¿Adónde apunta el Rabino?

(Por León Lifschitz*)
El rabino Bergman en la concentración contra la inseguridad, con su hablar fluido, en todo momento planteó la el problema de la inseguridad como una cuestión judicial y policial. Reclama la participación de toda la ciudadanía pero no explica claramente las formas y objetivos.
Su intervención apunta casi exclusivamente a la responsabilidad gubernamental y a la necesidad de combatir la delincuencia, pero para eficacia de la lucha contra la delincuencia es necesario conocer y combatir las causas, el porqué del crecimiento de la inseguridad.
No hubo en su intervención mención a las causas del crecimiento de la inseguridad.

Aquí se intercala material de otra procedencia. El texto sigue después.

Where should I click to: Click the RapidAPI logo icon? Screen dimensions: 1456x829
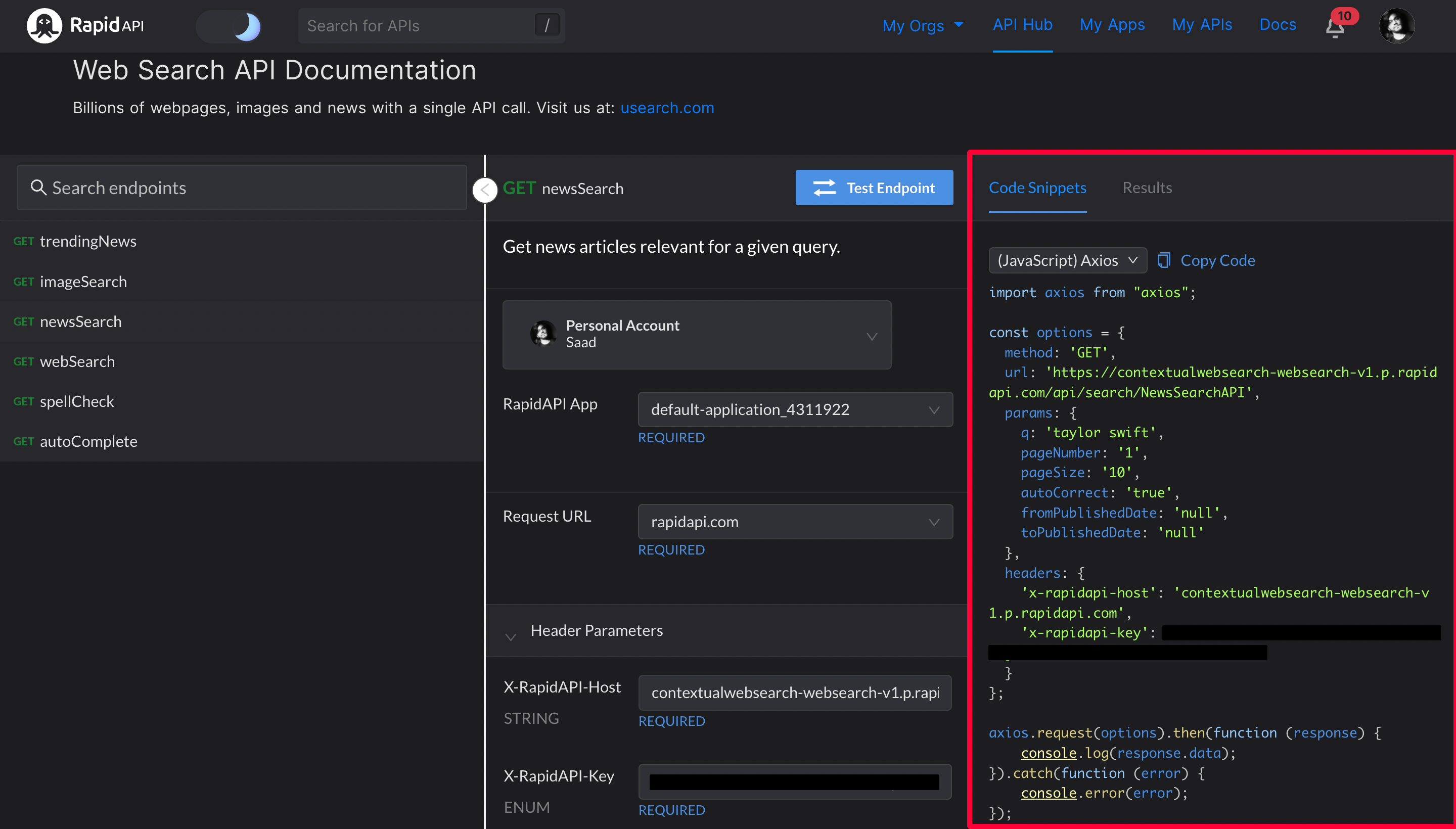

Se elude mencionar la cuestión social y económica, y cómo ellas inciden en le problema y son sus causantes.
No se menciona la carencia de perspectivas de futuro, de progreso, de desarrollo económico y cultural que afronta gran parte de la juventud, el origen de ello y la forma de combatirlo.
No se menciona, se ignora totalmente el nefasto accionar de la dictadura militar con la política de Martínez de Hoz, l marginación y el empobrecimiento de grandes sectores con la política de desmantelamiento y entrega de los bienes estatales por el corrupto gobierno de Menem y su su ministro Cavallo.
No se menciona la corrupción de las fuerzas policiales y de seguridad. Corrupción de la que fuera ejemplo la policía bonaerense, la misma fuerza que fuera elogiada por Duhalde como “la mejor del mundo”, pese a su medular podredumbre, que tantas trabas pone a los esfuerzos de los últimos tiempos por depurarla.
Todos los días tenemos noticias de la participación de efectivos policiales y de seguridad en asaltos, secuestros y asesinatos. No se puede ignorar la cantidad de delitos consumados gracias a las zonas liberadas por y para los mismos.
Conste que todo esto no niega la existencia de miembros de las fuerzas de seguridad que juegan sus vidas al servicio de la sociedad, que los hay en cantidad.
Hay fallas en el reaccionar judicial, con muchos jueces heredados de la dictadura, que traban el accionar respetuoso de los derechos humanos y al mismo tiempo eficaz en la represión del delito.
No se trata de operar una mano más dura, sino una mano firme, y sobre todo, de medidas económicas y sociales que combatan la desocupación y la pobreza, la marginación y la droga, la falta de futuro que conduce a nuestros jóvenes al delito.
Se podría argumentar mucho más, pero lo importante es poner de manifiesto la importancia de la cuestión social y económica, y sus consecuencias en la cuestión judicial y policial.
No se trata de hacer el juego a los golpistas agazapados y en acción encubierta, que llegan hasta a plantear elecciones presidenciales anticipadas, se tata de combatir las causas sociales y económicas del accionar delictuoso y mejorar el accionar judicial y policial, dotándolo de los medios necesarios.